__Records for processing__
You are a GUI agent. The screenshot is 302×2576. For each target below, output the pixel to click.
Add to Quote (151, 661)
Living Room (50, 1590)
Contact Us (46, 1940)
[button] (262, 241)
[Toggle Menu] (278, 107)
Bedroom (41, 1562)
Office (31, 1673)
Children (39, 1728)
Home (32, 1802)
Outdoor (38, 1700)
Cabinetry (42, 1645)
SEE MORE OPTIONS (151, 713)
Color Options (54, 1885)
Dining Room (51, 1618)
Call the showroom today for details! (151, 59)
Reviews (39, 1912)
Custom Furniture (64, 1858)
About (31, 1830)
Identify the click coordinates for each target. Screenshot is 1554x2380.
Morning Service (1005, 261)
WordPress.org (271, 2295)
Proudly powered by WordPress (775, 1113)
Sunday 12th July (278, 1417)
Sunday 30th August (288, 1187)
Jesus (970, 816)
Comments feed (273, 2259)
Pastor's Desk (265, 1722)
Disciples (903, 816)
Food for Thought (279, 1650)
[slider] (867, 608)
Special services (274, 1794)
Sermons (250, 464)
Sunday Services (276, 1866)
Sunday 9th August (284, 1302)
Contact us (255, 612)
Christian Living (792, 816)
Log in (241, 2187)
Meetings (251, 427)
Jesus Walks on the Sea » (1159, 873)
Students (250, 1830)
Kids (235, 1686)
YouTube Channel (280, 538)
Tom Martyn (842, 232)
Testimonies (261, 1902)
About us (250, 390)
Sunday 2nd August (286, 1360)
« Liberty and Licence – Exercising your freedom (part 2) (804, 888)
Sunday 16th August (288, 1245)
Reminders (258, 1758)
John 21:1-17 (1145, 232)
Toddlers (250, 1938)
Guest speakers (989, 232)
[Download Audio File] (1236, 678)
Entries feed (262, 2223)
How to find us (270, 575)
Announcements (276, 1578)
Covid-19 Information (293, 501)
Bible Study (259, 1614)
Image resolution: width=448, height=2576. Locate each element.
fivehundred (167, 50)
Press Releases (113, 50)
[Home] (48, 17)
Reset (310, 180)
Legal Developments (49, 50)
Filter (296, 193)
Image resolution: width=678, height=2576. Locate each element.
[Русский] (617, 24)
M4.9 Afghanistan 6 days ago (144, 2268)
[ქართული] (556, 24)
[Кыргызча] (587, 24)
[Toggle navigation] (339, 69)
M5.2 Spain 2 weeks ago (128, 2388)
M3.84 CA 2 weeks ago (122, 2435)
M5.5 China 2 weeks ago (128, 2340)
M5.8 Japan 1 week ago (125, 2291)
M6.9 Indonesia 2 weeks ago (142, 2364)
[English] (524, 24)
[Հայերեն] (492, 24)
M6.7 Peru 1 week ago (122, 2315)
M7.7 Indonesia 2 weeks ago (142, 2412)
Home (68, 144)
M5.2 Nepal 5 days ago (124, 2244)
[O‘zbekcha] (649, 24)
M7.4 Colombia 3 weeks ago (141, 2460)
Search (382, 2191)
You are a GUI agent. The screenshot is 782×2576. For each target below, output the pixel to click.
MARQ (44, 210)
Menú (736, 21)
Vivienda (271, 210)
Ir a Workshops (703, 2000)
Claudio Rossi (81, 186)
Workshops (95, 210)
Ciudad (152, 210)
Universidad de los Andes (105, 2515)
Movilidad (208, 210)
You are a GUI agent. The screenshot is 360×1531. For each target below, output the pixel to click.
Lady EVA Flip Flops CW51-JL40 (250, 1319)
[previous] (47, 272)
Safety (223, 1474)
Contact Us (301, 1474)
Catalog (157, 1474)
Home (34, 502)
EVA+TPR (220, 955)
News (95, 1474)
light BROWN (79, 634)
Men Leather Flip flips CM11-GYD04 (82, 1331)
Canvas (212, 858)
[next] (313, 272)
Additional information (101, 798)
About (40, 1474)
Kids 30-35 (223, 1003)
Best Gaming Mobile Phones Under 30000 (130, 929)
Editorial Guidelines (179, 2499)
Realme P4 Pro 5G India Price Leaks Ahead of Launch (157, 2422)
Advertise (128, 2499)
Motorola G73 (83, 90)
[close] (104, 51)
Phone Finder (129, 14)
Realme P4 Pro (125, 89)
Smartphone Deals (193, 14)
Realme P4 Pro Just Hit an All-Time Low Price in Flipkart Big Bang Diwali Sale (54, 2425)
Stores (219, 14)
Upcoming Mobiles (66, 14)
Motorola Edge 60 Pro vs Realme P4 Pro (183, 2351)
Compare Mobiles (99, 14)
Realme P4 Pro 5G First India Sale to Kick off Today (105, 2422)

__Work to be completed__
Go back to the listing above. Copy word for word the lines from the one with "2) (804, 888)" through the one with "Bible Study (259, 1614)", and nothing more.

__Response to the task__
« Liberty and Licence – Exercising your freedom (part 2) (804, 888)
Sunday 16th August (288, 1245)
Reminders (258, 1758)
John 21:1-17 (1145, 232)
Toddlers (250, 1938)
Guest speakers (989, 232)
[Download Audio File] (1236, 678)
Entries feed (262, 2223)
How to find us (270, 575)
Announcements (276, 1578)
Covid-19 Information (293, 501)
Bible Study (259, 1614)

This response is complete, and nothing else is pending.